● Task to carry out:
Your answer must be the lines of the entries below, exactly as written, from the first line through the line containing "You are a computer-use agent. This".

● Entries provided:
-------------------------

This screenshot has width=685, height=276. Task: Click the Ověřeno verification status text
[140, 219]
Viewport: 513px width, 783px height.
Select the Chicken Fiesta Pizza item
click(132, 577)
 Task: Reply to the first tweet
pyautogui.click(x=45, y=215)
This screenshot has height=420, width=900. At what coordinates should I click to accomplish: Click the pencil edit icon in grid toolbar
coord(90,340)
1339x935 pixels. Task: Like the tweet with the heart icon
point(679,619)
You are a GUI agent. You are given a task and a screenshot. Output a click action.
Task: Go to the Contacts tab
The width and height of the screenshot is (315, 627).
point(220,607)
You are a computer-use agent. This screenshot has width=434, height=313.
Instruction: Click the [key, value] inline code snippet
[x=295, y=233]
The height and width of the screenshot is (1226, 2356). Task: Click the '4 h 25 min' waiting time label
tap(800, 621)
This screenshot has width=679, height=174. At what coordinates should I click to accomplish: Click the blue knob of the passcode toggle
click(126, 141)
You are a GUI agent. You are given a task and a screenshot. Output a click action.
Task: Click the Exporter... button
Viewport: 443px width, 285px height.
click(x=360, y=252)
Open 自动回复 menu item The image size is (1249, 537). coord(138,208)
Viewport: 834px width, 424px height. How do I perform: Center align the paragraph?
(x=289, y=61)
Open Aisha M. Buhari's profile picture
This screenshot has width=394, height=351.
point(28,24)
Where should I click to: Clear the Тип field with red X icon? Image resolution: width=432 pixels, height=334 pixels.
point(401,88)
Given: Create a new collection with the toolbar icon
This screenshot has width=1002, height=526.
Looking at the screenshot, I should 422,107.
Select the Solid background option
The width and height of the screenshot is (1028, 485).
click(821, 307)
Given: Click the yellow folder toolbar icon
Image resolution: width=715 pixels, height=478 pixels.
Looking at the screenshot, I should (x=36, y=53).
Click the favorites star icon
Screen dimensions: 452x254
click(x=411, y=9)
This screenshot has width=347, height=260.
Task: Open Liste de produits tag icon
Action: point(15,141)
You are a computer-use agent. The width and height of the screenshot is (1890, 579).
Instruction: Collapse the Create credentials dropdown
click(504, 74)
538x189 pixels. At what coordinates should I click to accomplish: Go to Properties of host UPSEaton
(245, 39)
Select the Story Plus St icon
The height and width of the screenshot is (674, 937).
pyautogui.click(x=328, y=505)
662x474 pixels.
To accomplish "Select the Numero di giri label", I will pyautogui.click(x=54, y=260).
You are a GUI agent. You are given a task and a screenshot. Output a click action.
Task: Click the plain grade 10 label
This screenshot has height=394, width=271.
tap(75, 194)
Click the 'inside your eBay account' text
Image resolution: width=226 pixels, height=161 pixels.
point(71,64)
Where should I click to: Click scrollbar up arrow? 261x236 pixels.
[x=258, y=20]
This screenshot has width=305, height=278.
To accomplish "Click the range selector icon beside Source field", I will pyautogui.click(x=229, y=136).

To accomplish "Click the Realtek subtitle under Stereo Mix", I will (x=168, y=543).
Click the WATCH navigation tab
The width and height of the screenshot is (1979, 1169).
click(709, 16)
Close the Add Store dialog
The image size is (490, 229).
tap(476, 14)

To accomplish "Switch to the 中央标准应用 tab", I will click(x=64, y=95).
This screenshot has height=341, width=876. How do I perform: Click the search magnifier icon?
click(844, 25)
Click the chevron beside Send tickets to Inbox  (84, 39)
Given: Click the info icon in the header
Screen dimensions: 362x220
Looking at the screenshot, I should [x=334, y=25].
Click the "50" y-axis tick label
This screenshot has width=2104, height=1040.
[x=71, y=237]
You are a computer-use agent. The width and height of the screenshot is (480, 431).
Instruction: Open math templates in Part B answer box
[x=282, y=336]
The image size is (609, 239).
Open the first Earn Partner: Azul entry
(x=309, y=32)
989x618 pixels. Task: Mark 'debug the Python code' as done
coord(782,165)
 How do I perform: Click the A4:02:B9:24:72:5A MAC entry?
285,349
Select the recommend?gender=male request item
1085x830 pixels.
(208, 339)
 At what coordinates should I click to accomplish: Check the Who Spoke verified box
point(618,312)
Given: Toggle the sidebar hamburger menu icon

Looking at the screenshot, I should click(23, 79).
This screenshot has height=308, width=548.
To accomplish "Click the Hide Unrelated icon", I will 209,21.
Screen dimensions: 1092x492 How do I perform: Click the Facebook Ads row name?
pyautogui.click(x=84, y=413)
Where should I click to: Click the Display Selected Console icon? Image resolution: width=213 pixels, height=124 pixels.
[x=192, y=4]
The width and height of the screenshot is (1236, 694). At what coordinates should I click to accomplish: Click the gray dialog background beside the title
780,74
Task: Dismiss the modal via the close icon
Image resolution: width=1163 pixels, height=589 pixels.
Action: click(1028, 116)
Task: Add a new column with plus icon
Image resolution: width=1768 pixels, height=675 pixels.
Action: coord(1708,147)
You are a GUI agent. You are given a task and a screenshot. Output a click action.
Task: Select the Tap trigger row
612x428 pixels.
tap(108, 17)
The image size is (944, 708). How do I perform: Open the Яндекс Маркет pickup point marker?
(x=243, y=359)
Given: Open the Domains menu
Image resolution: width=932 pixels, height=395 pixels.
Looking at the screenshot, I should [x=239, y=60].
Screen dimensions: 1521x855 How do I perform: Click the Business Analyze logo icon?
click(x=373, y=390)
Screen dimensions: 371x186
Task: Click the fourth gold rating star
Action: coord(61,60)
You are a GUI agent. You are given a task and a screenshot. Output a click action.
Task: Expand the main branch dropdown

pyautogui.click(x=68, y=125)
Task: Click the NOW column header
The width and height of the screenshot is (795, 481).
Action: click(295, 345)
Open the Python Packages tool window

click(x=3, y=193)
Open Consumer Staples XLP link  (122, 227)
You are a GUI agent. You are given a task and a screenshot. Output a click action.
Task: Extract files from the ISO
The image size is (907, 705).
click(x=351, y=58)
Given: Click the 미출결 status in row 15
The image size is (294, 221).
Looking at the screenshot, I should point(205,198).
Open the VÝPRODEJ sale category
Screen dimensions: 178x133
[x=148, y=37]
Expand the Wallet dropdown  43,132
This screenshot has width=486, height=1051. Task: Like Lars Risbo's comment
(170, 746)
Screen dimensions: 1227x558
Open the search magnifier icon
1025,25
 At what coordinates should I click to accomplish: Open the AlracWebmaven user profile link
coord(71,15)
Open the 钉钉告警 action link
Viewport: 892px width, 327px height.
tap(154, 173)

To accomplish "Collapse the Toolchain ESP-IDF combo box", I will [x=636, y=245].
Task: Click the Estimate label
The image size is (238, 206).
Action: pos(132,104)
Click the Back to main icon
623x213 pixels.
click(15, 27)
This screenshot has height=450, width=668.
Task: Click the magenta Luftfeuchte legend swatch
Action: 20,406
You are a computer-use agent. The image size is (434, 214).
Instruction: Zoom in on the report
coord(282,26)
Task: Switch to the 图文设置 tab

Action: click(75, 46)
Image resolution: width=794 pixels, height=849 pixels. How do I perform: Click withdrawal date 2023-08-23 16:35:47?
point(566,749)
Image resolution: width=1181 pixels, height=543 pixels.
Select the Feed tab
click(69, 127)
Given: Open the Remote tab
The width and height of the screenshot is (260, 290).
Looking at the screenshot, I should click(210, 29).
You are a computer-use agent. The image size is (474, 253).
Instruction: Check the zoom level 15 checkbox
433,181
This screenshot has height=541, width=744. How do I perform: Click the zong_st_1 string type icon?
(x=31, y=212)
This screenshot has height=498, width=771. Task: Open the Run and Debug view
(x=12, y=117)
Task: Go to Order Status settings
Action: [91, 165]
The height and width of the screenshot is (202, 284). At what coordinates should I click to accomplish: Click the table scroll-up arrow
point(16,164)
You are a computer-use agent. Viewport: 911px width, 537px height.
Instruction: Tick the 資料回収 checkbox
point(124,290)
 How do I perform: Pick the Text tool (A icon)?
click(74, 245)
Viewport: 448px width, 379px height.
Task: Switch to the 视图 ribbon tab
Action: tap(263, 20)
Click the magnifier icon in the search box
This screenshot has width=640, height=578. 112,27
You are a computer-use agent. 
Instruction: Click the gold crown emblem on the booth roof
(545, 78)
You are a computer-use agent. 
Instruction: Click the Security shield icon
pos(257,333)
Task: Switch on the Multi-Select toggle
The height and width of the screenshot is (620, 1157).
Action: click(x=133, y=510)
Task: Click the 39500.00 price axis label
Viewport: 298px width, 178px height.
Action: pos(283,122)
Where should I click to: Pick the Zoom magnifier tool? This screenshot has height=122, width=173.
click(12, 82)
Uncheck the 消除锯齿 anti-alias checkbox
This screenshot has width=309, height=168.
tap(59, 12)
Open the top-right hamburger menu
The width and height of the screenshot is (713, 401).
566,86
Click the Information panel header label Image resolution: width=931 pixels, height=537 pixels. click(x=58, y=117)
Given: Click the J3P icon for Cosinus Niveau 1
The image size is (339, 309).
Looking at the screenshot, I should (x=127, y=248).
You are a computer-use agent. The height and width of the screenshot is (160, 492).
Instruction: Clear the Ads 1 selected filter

-------------------------

● Task result:
This screenshot has width=685, height=276. Task: Click the Ověřeno verification status text
[140, 219]
Viewport: 513px width, 783px height.
Select the Chicken Fiesta Pizza item
click(132, 577)
 Task: Reply to the first tweet
pyautogui.click(x=45, y=215)
This screenshot has height=420, width=900. At what coordinates should I click to accomplish: Click the pencil edit icon in grid toolbar
coord(90,340)
1339x935 pixels. Task: Like the tweet with the heart icon
point(679,619)
You are a GUI agent. You are given a task and a screenshot. Output a click action.
Task: Go to the Contacts tab
The width and height of the screenshot is (315, 627).
point(220,607)
You are a computer-use agent. This screenshot has width=434, height=313.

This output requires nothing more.